Law enforcement personnel from dozens of area agencies, hundreds of onlookers and family members gathered along the streets of Newberg Tuesday afternoon, Nov. 2, to pay last respects to an officer struck down not by a felon's bullet, but by a virus.
Sgt. Brian Gaunt, a veteran of the Beaverton Police Department and a Newberg resident, succumbed to complications related to COVID-19 on Sunday. He was 48.
Gaunt served as a patrol officer, detective, school resource officer and K9 handler during his 21-year term of service in Beaverton. He was promoted to sergeant in 2019 and was assigned to the department's community services division.
A private funeral service was held at Southwest Bible Church in Beaverton on Tuesday. Afterward, friends, family and law enforcement personnel formed a procession that snaked more than 14 miles via rain-soaked highways and roads to Newberg.
The procession was led by a stretch limousine that contained family members and passed beneath a large American flag hung from a ladder truck staged at the corner of Highway 99W and Villa Road by the Tualatin Valley Fire & Rescue District.

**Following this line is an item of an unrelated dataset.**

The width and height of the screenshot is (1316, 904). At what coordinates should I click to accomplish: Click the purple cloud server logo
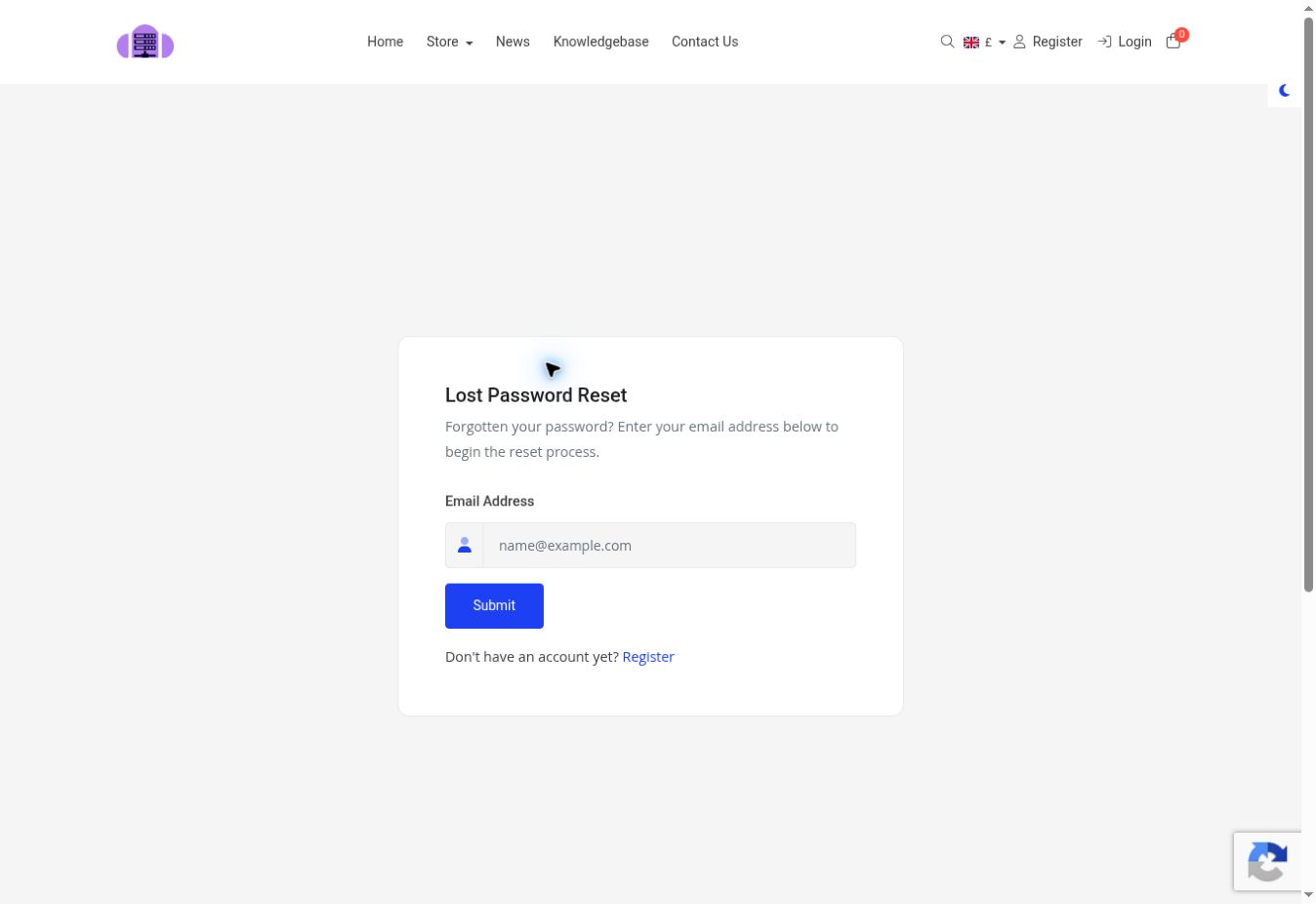[145, 42]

The procession was followed by police cruisers and motorcycles, fire apparatus and others, while many held their hands over their hearts as it passed. Included was the entire George Fox University football team. The Bruins were led by head coach Chris Casey, who has family members that are either current or retired members of the law enforcement community.

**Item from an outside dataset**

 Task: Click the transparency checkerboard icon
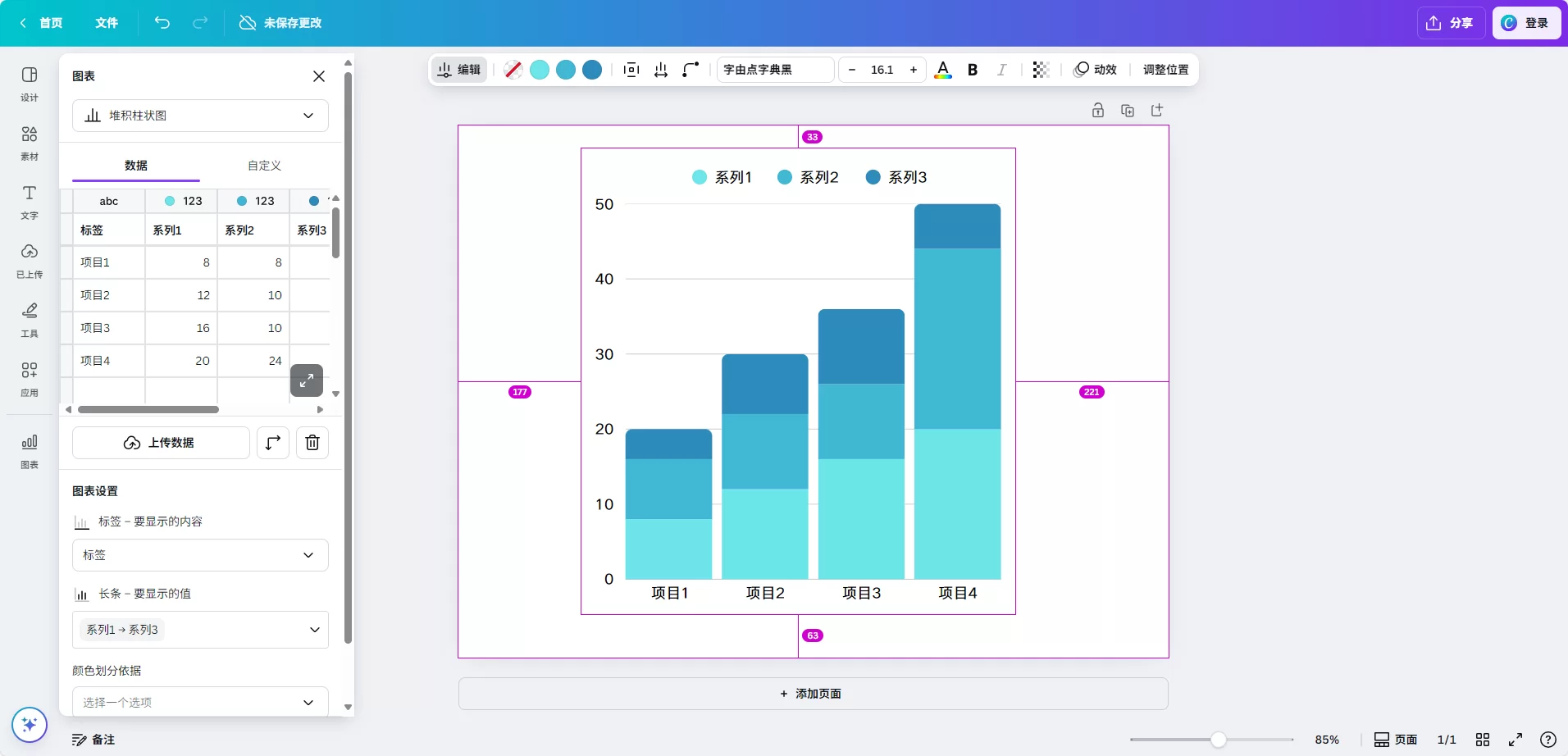pos(1041,70)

"We really deserve no recognition for honoring Sgt. Gaunt as we were simply doing what was right and what we should do," Casey said, adding that former GFU football player Lenana Meekisho, now an officer in Beaverton, contacted him about possibly assembling the team to honor Gaunt. "He is the one who deserves credit for setting this up."
A Coos Bay native, Gaunt graduated from West Linn High School in 1992 and served in the U.S. Coast Guard before becoming a police officer.
While Newberg-Dundee Police Department Chief Jeff Kosmicki did not work with Gaunt, he was familiar with him through coaching youth sports in town."I remember him as a very caring father and husband," Kosmicki said. "We knew a lot of the same people through coaching. Every time someone brought up his name it was followed by how great of a person he was."
Kosmicki added that it was only fitting the Gaunt be recognized with a large gathering at the procession.
"Law enforcement officers pledge to serve the public every day of their career, sometimes in very dangerous circumstances," he said. "When an officer passes away, their procession should reflect honor and respect for their service. It is just as important to show the family that fellow officers thank them for their sacrifice as well. I'm not surprised at all by the turnout."
Gaunt is survived by his wife Holly; children Jake, Avery and Grace; parents John and Patsy and brothers Scott Trece and Stuart Gaunt.
A fund for medical expenses for retired police dogs has been established in his honor. To donate in his name, visit mark-9.org.